> **Directions for this task**: Each line of the material that mentions the word "download" is to be copied.

> **Data to use**:
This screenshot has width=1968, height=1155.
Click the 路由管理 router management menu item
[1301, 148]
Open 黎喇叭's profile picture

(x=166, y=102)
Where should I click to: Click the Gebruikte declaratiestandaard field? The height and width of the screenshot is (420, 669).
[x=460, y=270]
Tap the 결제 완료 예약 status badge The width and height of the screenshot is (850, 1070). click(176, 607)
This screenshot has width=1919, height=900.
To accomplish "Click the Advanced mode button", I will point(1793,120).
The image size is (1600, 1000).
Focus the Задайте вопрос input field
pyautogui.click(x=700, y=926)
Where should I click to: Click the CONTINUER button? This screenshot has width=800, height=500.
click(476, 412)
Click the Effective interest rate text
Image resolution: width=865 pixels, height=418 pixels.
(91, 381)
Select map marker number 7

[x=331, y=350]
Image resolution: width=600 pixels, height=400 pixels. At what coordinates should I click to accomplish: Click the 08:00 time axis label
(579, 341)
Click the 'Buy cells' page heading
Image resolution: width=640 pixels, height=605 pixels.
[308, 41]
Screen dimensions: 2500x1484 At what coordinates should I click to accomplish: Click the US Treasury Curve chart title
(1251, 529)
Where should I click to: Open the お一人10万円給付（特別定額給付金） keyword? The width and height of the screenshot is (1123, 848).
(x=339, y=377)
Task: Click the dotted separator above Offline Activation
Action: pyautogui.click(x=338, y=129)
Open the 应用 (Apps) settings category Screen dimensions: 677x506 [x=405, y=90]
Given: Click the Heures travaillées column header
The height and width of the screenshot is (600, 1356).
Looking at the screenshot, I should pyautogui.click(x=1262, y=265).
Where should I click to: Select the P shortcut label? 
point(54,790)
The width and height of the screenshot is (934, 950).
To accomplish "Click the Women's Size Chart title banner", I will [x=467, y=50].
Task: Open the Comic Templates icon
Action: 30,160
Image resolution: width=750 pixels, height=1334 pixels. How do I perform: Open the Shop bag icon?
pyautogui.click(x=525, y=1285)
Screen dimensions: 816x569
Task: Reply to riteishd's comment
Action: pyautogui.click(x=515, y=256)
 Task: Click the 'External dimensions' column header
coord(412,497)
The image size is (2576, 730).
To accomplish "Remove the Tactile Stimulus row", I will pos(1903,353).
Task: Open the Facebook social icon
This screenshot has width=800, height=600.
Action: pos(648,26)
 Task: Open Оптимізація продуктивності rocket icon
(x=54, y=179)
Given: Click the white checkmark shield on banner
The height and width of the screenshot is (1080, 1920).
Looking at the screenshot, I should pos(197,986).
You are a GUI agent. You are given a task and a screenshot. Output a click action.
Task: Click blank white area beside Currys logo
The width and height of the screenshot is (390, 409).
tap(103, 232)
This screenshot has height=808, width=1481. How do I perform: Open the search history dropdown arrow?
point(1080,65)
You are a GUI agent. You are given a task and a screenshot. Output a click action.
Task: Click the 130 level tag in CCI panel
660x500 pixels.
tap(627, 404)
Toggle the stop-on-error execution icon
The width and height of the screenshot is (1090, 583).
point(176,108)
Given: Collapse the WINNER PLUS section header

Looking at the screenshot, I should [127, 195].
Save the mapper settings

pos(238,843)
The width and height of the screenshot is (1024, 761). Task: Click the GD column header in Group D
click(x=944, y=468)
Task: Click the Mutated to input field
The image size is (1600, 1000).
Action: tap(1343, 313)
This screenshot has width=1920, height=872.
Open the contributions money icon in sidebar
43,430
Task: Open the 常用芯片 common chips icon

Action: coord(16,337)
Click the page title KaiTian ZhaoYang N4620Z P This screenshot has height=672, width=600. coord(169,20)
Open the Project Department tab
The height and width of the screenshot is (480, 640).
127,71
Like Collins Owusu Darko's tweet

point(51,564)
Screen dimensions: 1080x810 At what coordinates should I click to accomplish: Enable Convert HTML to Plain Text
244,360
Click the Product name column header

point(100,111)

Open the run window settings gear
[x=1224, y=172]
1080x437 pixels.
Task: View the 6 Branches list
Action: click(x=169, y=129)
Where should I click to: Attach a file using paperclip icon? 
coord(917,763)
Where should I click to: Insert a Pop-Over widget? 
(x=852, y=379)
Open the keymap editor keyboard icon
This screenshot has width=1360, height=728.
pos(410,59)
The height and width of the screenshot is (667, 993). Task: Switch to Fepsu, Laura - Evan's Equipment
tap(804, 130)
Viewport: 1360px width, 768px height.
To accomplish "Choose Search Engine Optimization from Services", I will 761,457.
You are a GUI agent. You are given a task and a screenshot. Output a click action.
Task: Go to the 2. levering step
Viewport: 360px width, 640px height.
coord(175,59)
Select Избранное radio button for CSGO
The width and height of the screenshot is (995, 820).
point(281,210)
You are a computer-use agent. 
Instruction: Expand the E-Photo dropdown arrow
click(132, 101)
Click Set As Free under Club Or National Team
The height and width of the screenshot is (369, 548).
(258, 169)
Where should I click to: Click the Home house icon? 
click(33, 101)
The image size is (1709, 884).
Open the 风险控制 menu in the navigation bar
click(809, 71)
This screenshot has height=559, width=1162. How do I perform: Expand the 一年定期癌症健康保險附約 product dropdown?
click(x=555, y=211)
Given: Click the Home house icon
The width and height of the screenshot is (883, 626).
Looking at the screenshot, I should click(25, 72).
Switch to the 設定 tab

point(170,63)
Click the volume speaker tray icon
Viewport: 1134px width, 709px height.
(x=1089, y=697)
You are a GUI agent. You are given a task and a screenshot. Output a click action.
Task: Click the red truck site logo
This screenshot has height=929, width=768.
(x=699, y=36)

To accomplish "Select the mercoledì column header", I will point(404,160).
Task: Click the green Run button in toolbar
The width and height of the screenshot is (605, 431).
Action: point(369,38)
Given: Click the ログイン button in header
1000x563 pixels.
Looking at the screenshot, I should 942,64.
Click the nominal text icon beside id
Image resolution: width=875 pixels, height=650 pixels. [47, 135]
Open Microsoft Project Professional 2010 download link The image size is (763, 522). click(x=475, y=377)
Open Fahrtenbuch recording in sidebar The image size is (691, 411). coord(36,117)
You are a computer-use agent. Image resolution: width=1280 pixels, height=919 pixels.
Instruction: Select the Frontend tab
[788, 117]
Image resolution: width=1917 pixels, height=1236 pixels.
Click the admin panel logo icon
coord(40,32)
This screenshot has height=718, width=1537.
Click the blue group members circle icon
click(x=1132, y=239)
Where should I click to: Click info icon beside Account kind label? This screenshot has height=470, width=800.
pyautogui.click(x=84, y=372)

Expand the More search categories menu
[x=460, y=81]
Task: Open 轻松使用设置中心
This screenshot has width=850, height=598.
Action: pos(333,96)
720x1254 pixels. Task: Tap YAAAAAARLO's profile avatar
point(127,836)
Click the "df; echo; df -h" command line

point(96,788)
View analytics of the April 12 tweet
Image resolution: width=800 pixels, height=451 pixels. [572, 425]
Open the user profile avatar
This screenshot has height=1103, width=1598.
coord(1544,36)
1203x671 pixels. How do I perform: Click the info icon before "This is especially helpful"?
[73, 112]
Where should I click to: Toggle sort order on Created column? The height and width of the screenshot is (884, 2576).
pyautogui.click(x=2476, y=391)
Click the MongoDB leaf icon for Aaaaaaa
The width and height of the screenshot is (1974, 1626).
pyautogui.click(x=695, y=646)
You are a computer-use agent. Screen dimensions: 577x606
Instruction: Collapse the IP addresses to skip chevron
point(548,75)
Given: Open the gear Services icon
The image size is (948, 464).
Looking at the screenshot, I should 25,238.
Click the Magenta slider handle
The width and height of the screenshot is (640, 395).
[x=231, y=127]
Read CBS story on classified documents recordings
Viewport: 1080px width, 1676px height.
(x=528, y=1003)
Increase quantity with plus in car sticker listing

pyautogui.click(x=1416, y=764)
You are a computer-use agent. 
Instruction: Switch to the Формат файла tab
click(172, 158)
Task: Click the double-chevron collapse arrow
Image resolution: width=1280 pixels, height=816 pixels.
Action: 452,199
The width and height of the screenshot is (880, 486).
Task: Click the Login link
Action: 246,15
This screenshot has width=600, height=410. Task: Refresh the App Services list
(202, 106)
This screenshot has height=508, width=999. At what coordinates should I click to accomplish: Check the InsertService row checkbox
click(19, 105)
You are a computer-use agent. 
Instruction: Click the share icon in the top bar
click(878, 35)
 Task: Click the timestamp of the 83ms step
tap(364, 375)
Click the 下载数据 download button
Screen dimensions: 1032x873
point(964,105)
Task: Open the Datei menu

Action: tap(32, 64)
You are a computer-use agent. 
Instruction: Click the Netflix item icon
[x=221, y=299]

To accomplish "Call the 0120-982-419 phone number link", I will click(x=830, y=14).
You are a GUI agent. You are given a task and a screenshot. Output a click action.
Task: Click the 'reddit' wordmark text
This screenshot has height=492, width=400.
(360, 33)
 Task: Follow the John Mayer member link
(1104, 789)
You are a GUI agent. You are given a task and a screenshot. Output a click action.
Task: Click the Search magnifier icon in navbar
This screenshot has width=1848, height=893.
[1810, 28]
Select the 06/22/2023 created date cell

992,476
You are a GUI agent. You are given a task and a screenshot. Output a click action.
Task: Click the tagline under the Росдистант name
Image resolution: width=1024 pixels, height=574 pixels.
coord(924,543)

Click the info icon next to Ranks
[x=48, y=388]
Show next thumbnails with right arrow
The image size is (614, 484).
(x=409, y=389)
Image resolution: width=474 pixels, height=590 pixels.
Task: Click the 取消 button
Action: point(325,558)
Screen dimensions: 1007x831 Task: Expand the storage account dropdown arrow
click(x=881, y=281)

> **Solution below**:
Open Microsoft Project Professional 2010 download link The image size is (763, 522). click(x=475, y=377)
Click the 下载数据 download button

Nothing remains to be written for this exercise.